Nessa lógica, não comungo da frustração de boa parte da nação pelo fato de a presidente Dilma não responder processo de impeachment por algo que diga respeito a todas as denúncias de corrupção que povoam a imprensa e os debates políticos, nos últimos meses. Para ser sincero, penso serem desnecessárias todas essas polêmicas sobre quem está chantageando quem em meio a todas essas questões. Afinal, apesar de ácidas, estão corretas as afirmações de que “entre ladrões é ético roubar” e que “entre políticos é ético achacar e chantagear”.
Como sou daqueles que acreditam que “o poder não corrompe, revela”, nestas minhas reflexões sobre ética na política, lembrei-me da canção de Renato Russo, “Teatro dos Vampiros”, inspirada na obra da escritora estadunidense Anne Rice, pois no livro, “Entrevista com o Vampiro”, há um teatro parisiense onde vampiros fingiam ser atores que fingiam ser vampiros, ante uma plateia que aparentemente nunca desconfiou de nada.
Seria cômico se não fosse dramático, mas, embora errar seja humano, acredito piamente que a maioria dos eleitores brasileiros que votou no PT nas últimas eleições, não errou.

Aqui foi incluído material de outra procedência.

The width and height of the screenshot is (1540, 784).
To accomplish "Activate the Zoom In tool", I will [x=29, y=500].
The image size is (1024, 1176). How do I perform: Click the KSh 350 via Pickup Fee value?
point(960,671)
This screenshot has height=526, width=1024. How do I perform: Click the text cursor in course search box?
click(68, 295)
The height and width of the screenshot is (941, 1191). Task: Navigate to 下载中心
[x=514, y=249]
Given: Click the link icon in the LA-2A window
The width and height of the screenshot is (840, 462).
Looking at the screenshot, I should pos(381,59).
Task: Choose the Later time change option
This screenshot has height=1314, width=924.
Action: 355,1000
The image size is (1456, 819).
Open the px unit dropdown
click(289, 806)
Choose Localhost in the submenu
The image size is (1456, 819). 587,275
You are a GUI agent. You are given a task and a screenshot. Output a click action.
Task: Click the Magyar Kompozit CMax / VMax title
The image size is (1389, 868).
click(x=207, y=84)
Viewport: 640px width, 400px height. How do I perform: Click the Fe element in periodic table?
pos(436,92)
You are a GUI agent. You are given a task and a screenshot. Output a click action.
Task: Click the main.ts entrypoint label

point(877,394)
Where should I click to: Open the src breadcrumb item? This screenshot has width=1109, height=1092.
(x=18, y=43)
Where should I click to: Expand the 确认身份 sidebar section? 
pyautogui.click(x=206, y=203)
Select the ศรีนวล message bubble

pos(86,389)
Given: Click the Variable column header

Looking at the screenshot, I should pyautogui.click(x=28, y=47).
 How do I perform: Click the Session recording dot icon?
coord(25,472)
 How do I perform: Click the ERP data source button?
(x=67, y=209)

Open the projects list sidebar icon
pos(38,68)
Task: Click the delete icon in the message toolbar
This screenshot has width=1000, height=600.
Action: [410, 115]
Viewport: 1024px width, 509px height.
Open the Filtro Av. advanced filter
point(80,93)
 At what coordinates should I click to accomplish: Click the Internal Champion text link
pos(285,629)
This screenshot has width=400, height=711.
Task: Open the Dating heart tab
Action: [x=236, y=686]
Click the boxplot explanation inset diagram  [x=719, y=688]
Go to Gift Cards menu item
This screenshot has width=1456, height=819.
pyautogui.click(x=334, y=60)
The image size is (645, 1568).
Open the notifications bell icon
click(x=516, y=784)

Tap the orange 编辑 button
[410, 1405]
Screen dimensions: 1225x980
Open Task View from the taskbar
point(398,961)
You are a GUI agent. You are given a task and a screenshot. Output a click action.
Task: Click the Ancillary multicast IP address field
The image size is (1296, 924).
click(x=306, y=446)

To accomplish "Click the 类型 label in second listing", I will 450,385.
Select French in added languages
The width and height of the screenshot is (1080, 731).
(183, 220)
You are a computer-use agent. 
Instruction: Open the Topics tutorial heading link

Pode até ter sido, em parte, iludida por aqueles que, sendo desonestos, fingiam ser honestos para continuarem sendo desonestos, como a plateia do teatro de vampiros parisiense, mas não errou, pois era a única chance da esquerda chegar ao poder e, cá entre nós, não poderia prever que o que se revelaria, agora, aos povos, com o rei Lula, a rainha Dilma e o séquito petista, despidos daquele tênue véu vestáltico que durante muito tempo os cobriu, surpreenderia a todos, não por ser exótico, mas pelo fato de poder ter sempre estado oculto quando terá sido o óbvio.
Infelizmente, entre nós, a ação imoral e antiética de políticos e autoridades não parece ser suficiente para que os eleitores os defenestrem nas urnas. Mesmo assim, embora entre ladrões seja ético roubar, não podemos perder a esperança de que um dia tal comportamento seja considerado inaceitável e passível de julgamento (e de punição) imparcial, sob o império da lei.
É isto ou corremos o risco de chegarmos à conclusão de que o melhor é a oficialização do “rouba, mas faz” ou do “rouba, mas distribui com os pobres”, pois, já que quase todos roubam, se omitem ou permitem que roubem, em nome dos fins justificadores dos meios, então vamos votar nos que sabem roubar melhor e da forma mais discreta possível para não nos escandalizarmos. Afinal, já não somos mais uma plateia inocente neste Teatro de Vampiros em que se transformou a política brasileira.